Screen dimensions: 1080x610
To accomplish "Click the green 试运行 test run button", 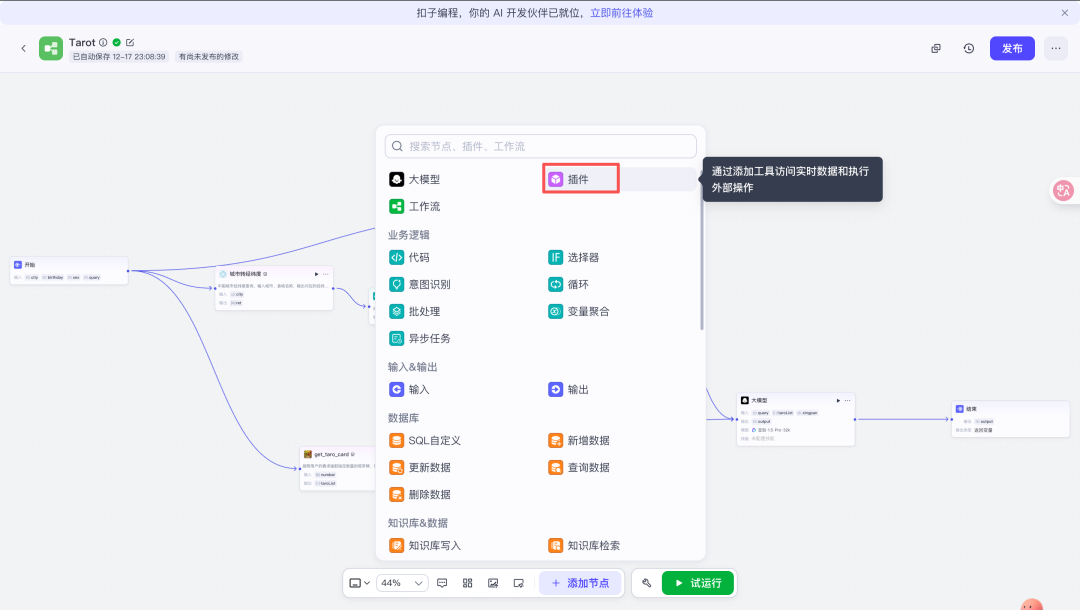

^^^^^^^^

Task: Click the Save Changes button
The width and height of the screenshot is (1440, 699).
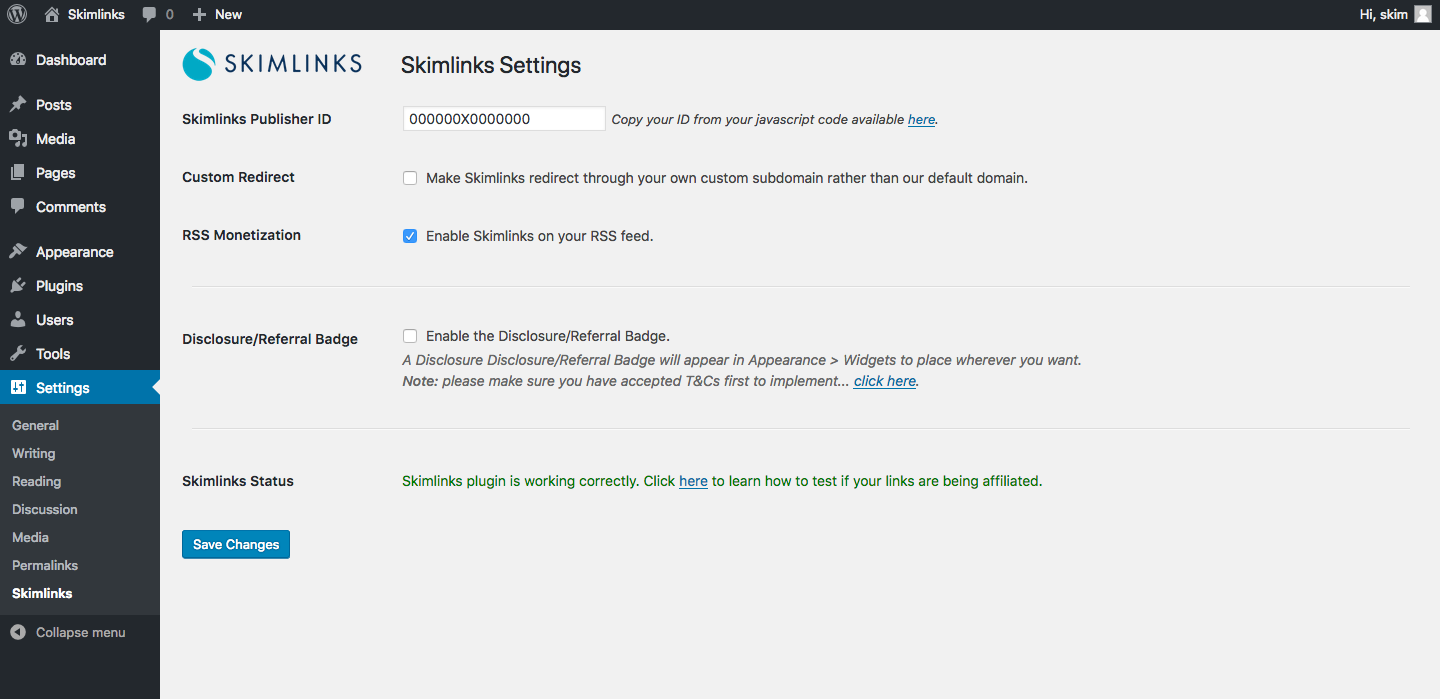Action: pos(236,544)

^^^^^^^^

Task brief: Rewrite everything from the line containing "Screen dimensions: 1080x610" down to the line containing "the green 试运行", swapping "green" for "blue" and keeping all else unchanged. Leave the pictures out of your answer.

Solution for this task:
Screen dimensions: 1080x610
To accomplish "Click the blue 试运行 test run button", 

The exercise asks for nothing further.